▸ **WORK INSTRUCTIONS**: Which lines in the material contain the word "Sign"? Copy out each of them.
════════════════════
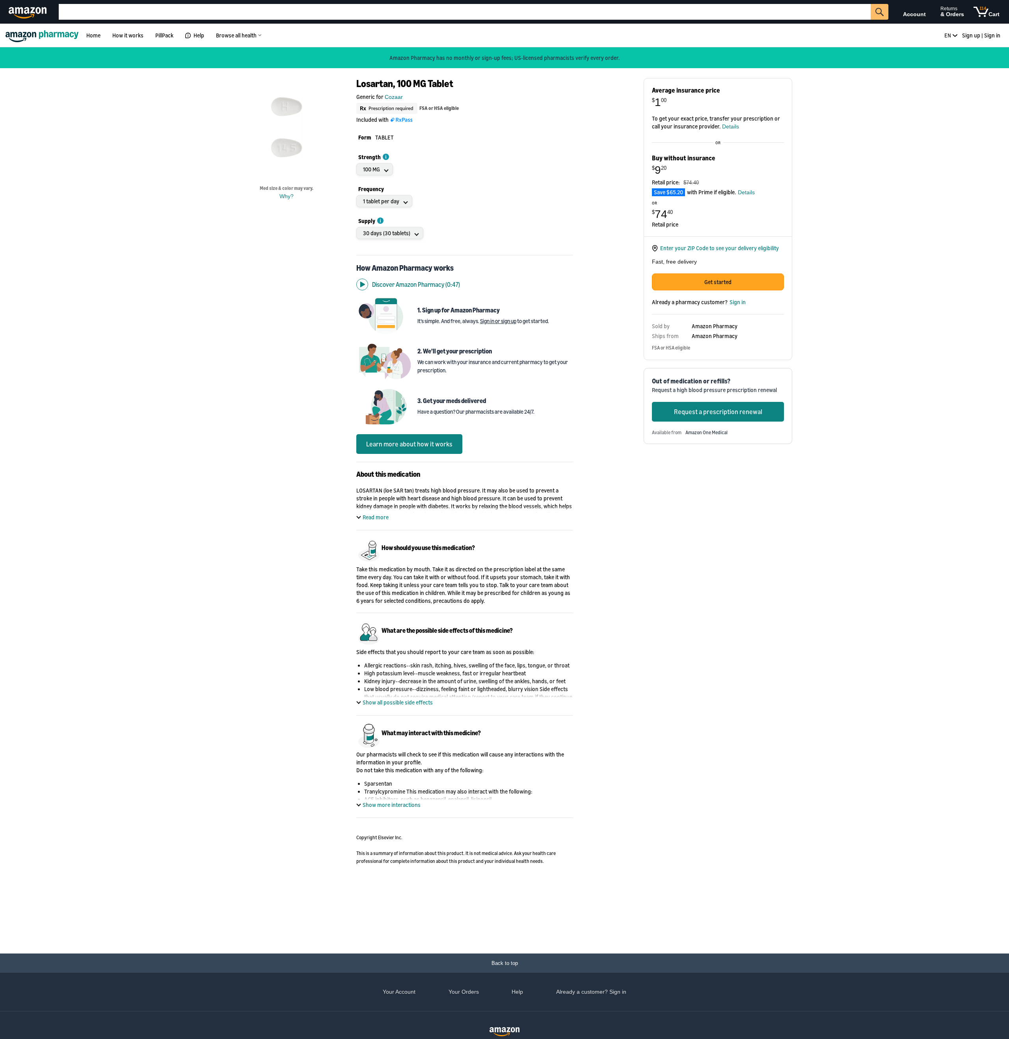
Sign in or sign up (498, 321)
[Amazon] (28, 12)
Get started (718, 282)
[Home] (43, 35)
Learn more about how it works (409, 444)
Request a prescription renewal (718, 412)
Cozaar (394, 97)
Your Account (399, 992)
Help (199, 35)
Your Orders (464, 992)
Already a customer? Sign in (591, 992)
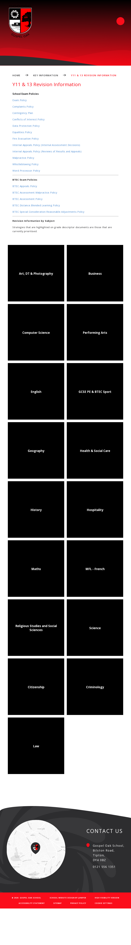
════════════════════
▸ **SOLUTION TO THE PROBLEM**:
Sign in or sign up (498, 321)
Already a customer? Sign in (591, 992)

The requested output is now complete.